* **SET EXERCISE 1**
Answer these questions about the passage on learning English:
(a) At what school level did the writer first learn English?
(b) Which three tenses does the writer name as examples of forming a sentence?
(c) What does the writer say they decided to memorize?

* **DOCUMENT EXCERPT**
###
Like when I learned English for the first time in Junior High School. There were so many theories (well, for me is a bit much)… Like how to form a sentence using Past Tense, Present Tense, and Future Tense…. I think I was stop dead at Past Perfect Tense or something like that… See? I could not even remember the exact tenses! 

Realizing that if I have to limit myself with standard theory (though it is mandatory for future understanding) then there would be big chance that I was going to flunk my studying. And I would get bad remarks on my studying report. So, I decided to memorize more vocabularies, and naturally their form in different tenses. Yeah, yeah, yeah, I know… IT IS A WRONG WAY TO STUDY… I was like a butterfly could not get out from its cocoon and decided to get help but in the end…I have no strength to survive… is it correct? Well sort of like that… I sort of depended on the feeling every time I faced English test. I am pretty sure that if I have to sit on official English test it will be a catastrophe.
###
* **DATA RECORDS**
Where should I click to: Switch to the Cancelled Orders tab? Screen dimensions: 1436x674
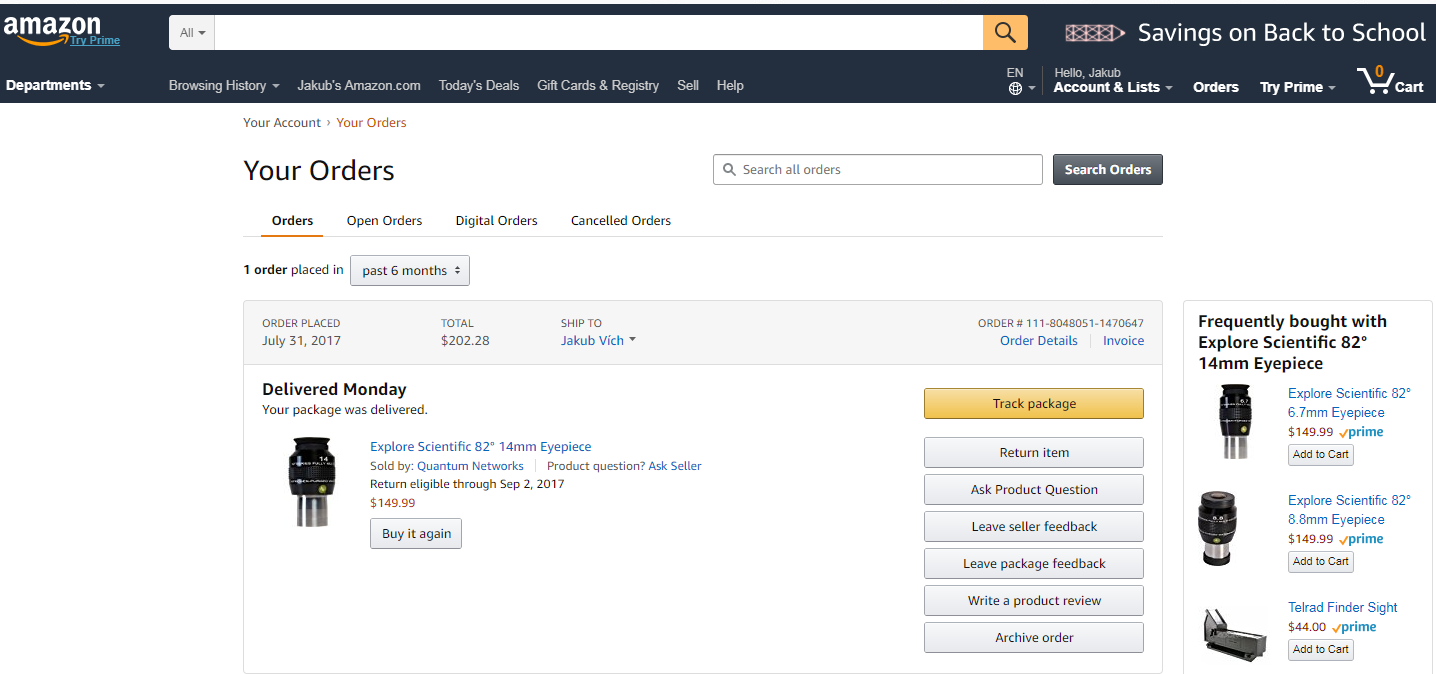[x=620, y=221]
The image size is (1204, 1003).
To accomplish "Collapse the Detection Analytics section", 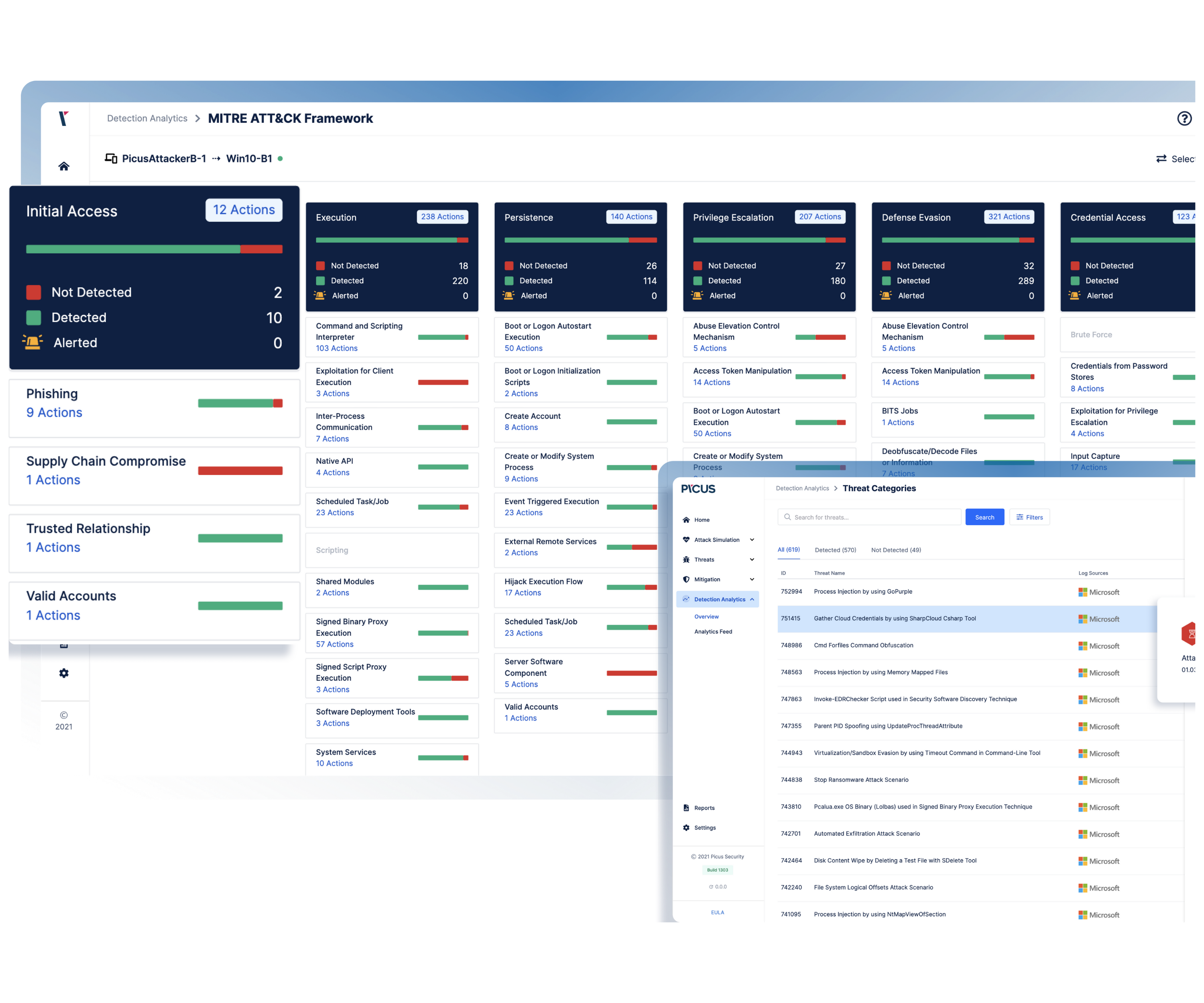I will tap(752, 599).
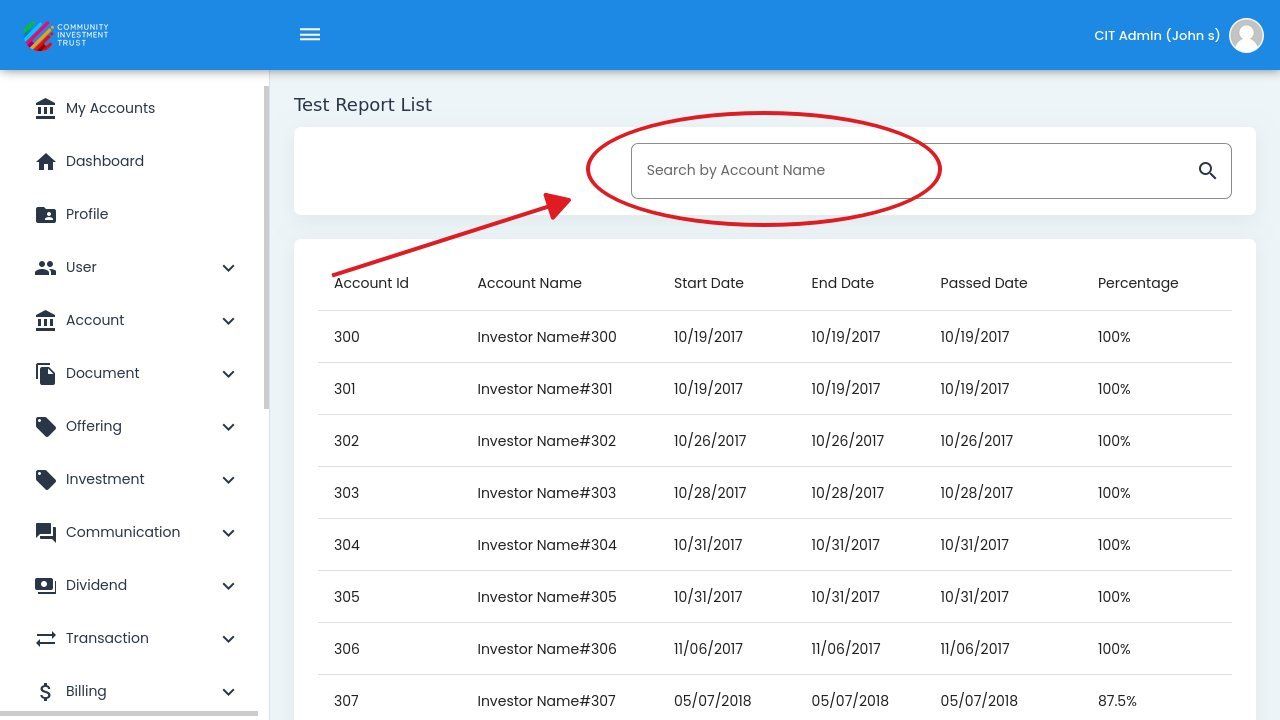Screen dimensions: 1280x720
Task: Click the Profile folder icon
Action: pos(46,214)
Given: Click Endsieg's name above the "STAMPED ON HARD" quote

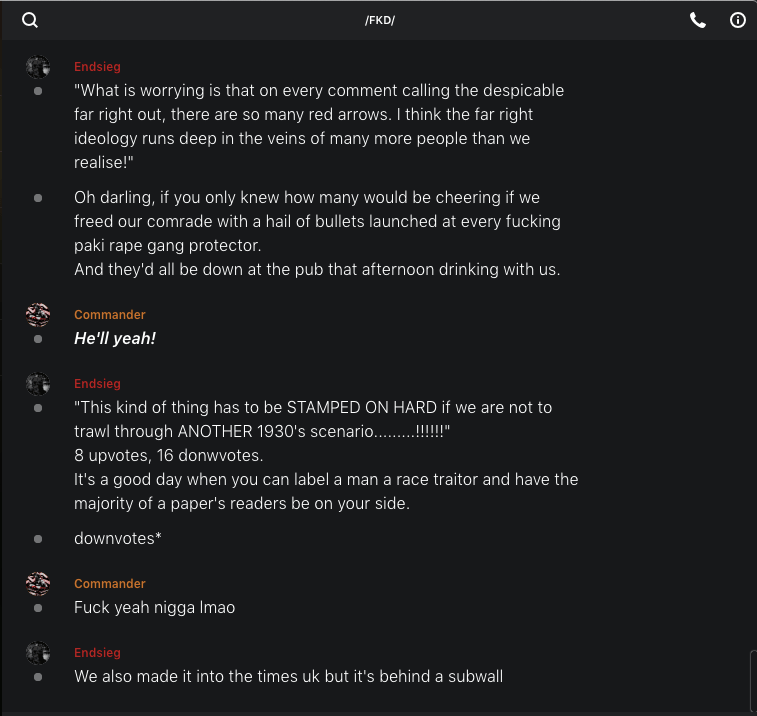Looking at the screenshot, I should [x=97, y=384].
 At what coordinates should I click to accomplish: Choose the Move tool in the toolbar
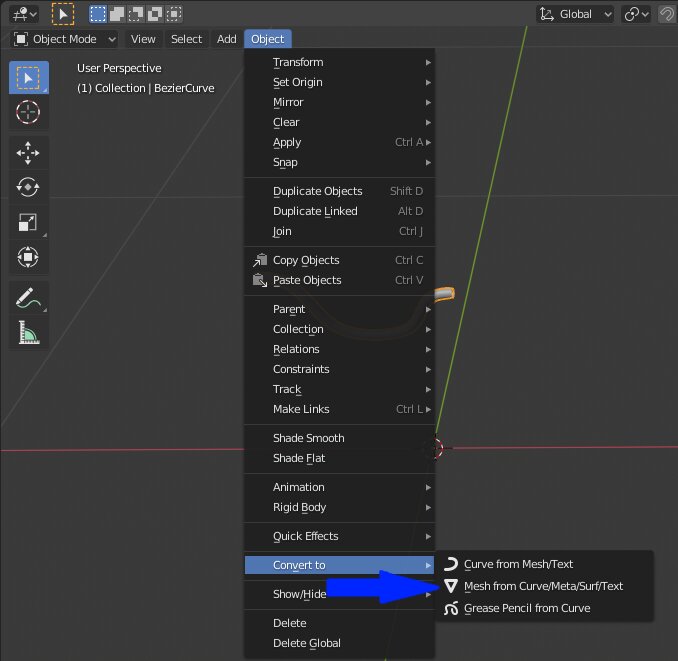pyautogui.click(x=28, y=153)
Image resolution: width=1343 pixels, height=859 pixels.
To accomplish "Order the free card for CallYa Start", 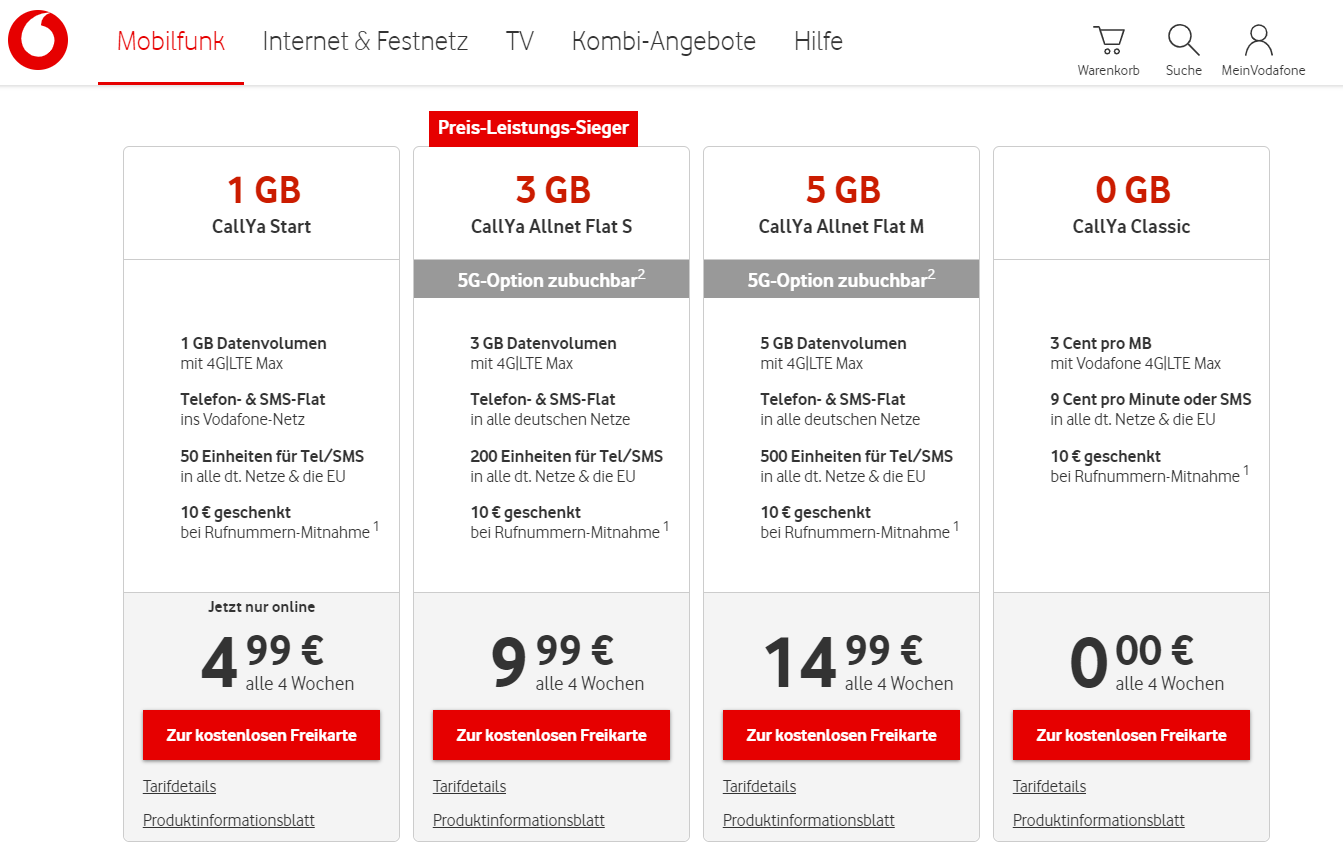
###
* **SET EXERCISE 2**
Reproduce the part of the records that opens with the line containing "Given: Click Endsieg's" and continues through the end of the records, with both ends included. Leave the pictures out.

* **EXERCISE RESPONSE 1**
(a) Junior High School.
(b) Past Tense, Present Tense, and Future Tense.
(c) More vocabularies, along with their forms in different tenses.

* **EXERCISE RESPONSE 2**
Given: Click Endsieg's name above the "STAMPED ON HARD" quote

Looking at the screenshot, I should [x=97, y=384].
 At what coordinates should I click to accomplish: Choose the Move tool in the toolbar
pyautogui.click(x=28, y=153)
Image resolution: width=1343 pixels, height=859 pixels.
To accomplish "Order the free card for CallYa Start", 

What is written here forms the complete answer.